Nearly raw steak. They call it "blue". Barely warm in the middle. If you're someplace where you know the beef is top-notch, a real delicacy. I've had steak Tartare several places, and I've learned you have to ask how they serve it. The classic has raw egg, onions, chopped pickles and such on the side. This one bar&restaurant I like for its other dishes and its Saturday afternoon rugby watching serves Tartare with the pickles and onions already mixed in. Ech. Didn't they know I always leave the pickles alone?

Stuff you can't get in the store here in Clermont-Ferrand (admittedly, Clermont is a backwater. You can get a lot of this stuff in Paris if you're willing to pay the price. Think 4 to 6 times what you'd pay Stateside.)
Poptarts. Yes, we could in fact tour the whole junkfood section of your average american grocery store and list every third item (just a few years ago it was every fifth item - they're catching up fast). But once in a while a Frosted Cinnamon poptart, hot from the toaster, is exactly what you need for breakfast. And in those hermetically sealed aluminum packets, you can keep them around for ages, until you need a little taste of home. Then, having eaten a pair, you remember, and you don't need another one for months.

Sour cream. In the rare mexican restaurants around, they put a dollop of fresh cream wherever you would normally use sour cream. Nooooo!!!!!! It's not so bad, sometimes, once you get used to it, depending on the dish. But they miss the point that sour cream is supposed to bring a touch of sourness to the dish. Random semi-liquid dairy products are no substitute. Try yogurt, or just leave this secondary condiment off altogether.

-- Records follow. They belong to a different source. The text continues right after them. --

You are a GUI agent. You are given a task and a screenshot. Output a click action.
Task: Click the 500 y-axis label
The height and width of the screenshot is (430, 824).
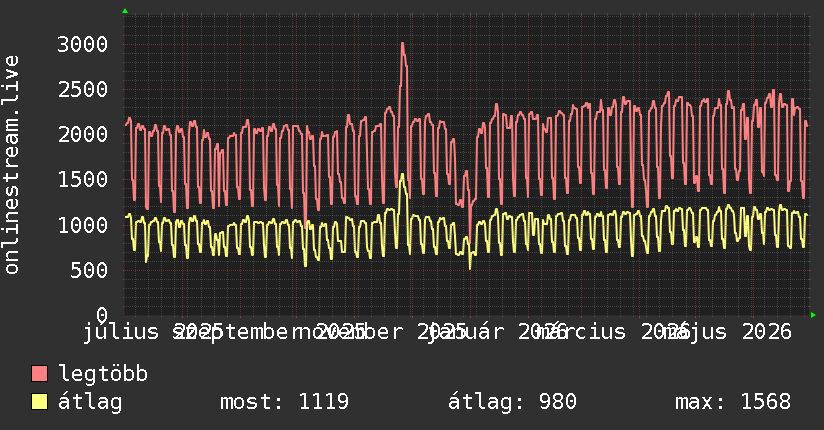[x=89, y=270]
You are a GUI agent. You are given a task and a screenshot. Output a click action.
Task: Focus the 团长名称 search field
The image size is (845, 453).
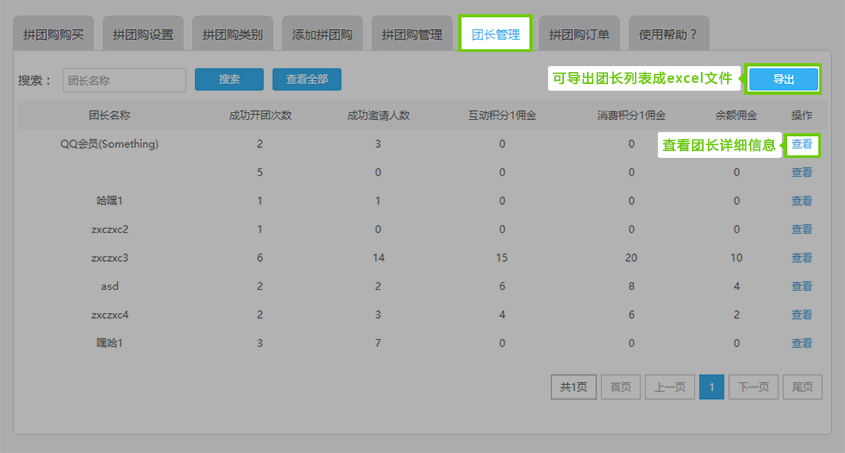tap(124, 80)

Hot Tamales ("A fat-free candy" essential to human life). They haven't even thought of Hot Tamales here. Cinnamon in candy? Cinnamon that is candy? When I pass my tin of Cinnamon Altoids around the lab, I do that with the assurance that exactly one person out of 15 will want one.

Pitted olives. Even on pizza, beware of pits. Although, since there are only three to five olives on any pizza said to come with olives, they are so special you will hardly fail to notice them and forget. Pitted cherries are missing too. They actually make cherry pie with whole cherries. I think I can attribute two of my broken teeth to french cherry pie. On the cherry end, they are learning. You can get cherry pitters, meant for making jam, really (could you imagine - leaving the pits in jam?), but catching on for other cherry delights. A pit or two escaped me when I made cherry jam this summer, alas, and I didn't realize until the blender started making odd noises and jerks. Most of the bits were successfully fished out, but enough little ones remain that I can't make gifts of cherry jam this year, and have to eat it myself rather carefully...

That's it for Cultural Differences today. Other subjects, such as universal heath care, free university access, direct voting, and the wearing of biking costumes (not just the shorts), may or may not be addressed in the future.